Objective: The role of Quroum Sensing response regulator nprR on the expression of Cry protein in B. thuringiensis HD-73 was studied.
Methods: The nprR gene deletion mutant HD73 (delta nprR) was constructed by using of homologous recombination. Beta-galactosidase assay of cry1Ac'-lacZ gene fusion and SDS-PAGE in both HD-73 and HD73 (delta nprR) strains were performed to analyze the effect of nprR gene deletion on expression of cry1lAc gene.
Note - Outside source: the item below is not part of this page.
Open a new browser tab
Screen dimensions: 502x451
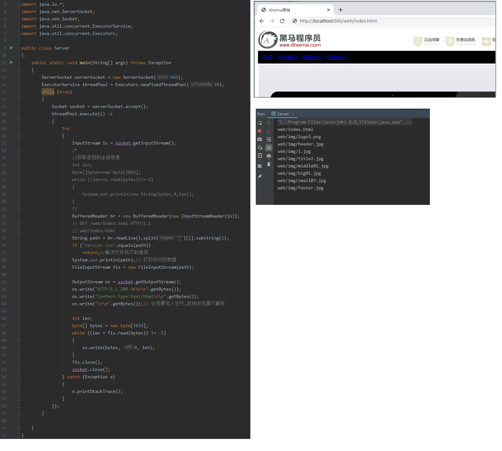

Results: Beta-galactosidase assay of nprR'-lacZ in both LB and Schaeffer' s sporulation medium showed nprR gene in B. thuringiensis was initially transcripted at TO (end of Logarithmic growth phase) and keeping expression in stationary phase. Beta-galactosidase assay of cry1Ac'-lacZ and SDS-PAGE indicated that expression of cry1Ac gene in HD73 (delta nprR) was stronger than that in HD-73 during transition phase and early stationary phase. However, Cry expressed product between HD-73 and HD73 (delta nprR) in LB medium has no significant difference when crystal and spore were released.
Conclusion: The deletion of nprR increased expression and transcription activity of cry1Ac during transition and early stationary phase in rich media.